How actor-critic play the role in reinforcement learning based portfolio management?
7 answers
Actor-critic methods play a pivotal role in reinforcement learning (RL) based portfolio management by leveraging the strengths of both value-based and policy-based approaches to optimize investment strategies. These methods consist of two main components: the actor, which proposes actions based on the current policy, and the critic, which evaluates the actions by estimating the value function. This dual mechanism enables a more nuanced and effective approach to learning optimal policies for asset allocation. In the context of portfolio management, actor-critic methods have been applied to address various challenges, including risk control, asset allocation, and optimization of investment returns. For instance, Jiang and Wang combined long- and short-term risk control with the Twin Delayed Deep Deterministic policy gradient (TD3) algorithm, an actor-critic method, to enhance portfolio management with risk management capabilities, demonstrating improved investment returns and risk control. Similarly, Jin's work on portfolio optimization utilized an actor-critic architecture to maximize an objective function that includes both the expectation and value at risk (VaR) of portfolio cumulative return, showcasing superior performance to benchmark strategies. The flexibility and efficiency of actor-critic methods have also been harnessed to learn from historical data without explicit predictions of market movements, as seen in the work by Hao, Zhang, and Zhang, where an ensemble of RL algorithms, including actor-critic methods, was used to outperform market indexes. Moreover, the incorporation of advanced techniques like graph convolutional networks in actor-critic frameworks, as proposed by Soleymani and Paquet, exploits time-varying interrelations between financial instruments to optimize returns, further illustrating the method's adaptability and effectiveness. Actor-critic methods have shown promise in various aspects of portfolio management, from enhancing risk-adjusted returns to adapting to market changes and optimizing asset allocations. Their ability to combine the strengths of both policy and value methods, along with their adaptability to incorporate additional features like risk control and market interrelations, positions them as a powerful tool in the arsenal of RL-based portfolio management strategies.

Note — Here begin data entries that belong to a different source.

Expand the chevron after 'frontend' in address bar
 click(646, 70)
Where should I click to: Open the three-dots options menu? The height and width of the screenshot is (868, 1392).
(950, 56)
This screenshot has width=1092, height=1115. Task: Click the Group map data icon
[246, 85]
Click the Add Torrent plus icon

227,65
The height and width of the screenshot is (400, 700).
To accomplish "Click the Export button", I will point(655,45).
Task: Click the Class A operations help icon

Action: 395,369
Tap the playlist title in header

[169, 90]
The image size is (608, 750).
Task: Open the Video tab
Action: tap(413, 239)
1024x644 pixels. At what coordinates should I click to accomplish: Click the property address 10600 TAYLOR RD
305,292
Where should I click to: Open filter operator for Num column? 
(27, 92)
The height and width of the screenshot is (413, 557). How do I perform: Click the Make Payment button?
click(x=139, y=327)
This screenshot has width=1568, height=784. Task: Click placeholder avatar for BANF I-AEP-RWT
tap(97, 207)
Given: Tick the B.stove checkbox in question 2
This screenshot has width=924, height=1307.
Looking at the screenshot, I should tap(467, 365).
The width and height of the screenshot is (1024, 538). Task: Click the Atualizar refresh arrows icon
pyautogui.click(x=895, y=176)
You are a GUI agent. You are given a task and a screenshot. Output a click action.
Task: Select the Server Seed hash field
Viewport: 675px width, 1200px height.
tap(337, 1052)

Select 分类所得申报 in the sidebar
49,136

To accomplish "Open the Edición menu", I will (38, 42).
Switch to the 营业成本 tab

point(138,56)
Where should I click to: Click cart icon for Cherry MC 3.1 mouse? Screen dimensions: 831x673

What are the key considerations in constructing a well-balanced and diversified stock portfolio using deep reinforcement learning models?
10 answers
Constructing a well-balanced and diversified stock portfolio using deep reinforcement learning (DRL) models involves several key considerations, as highlighted by recent research. First, it's crucial to optimize tactical asset allocation to maximize portfolio risk-adjusted returns, which involves reallocating assets to increase portfolio value over time. Addressing the challenge of modeling the correlation among assets in the portfolio is also essential, as traditional methods struggle with the complex nonlinearity in these correlations. Utilizing policy networks that model nonlinear correlations through self-attention mechanisms can offer a more effective approach. The selection of stable stocks, as demonstrated by a study focusing on China's financial market, is another important factor. This involves analyzing stock performance and utilizing deep learning neural networks to predict stock prices, thereby informing the stock selection process for the portfolio. A hierarchical decision-making architecture can enhance portfolio optimization across multiple markets by selecting among low-level agents based on their recent performances. Incorporating market information data without the need for prediction allows for learning trading strategies that can outperform market indexes, emphasizing the importance of a data-driven approach. Integrating risk control with DRL models, such as combining long- and short-term risk control with the TD3 algorithm, is vital for managing investment risks effectively. The ability of DRL agents to construct an internal representation of the market for optimal fund allocation without relying on hand-picked features or market model assumptions further underscores the flexibility and potential of DRL in portfolio management. Comparative analysis of RL agents against baseline agents in real-world stock prices demonstrates the superiority of RL in asset allocation, with on-policy, actor-critic RL agents showing the most promise. The integration of data processing methods with DRL models, such as the CEEMDAN method with multi-head attention reinforcement learning, can improve the perception and decision-making abilities of investors in dynamic portfolio optimization. Lastly, combining modern portfolio theory with DRL approaches can bridge the gap between traditional financial theories and recent technological advancements, offering improved performance in terms of the Sharpe ratio, annualized return, and maximum drawdown.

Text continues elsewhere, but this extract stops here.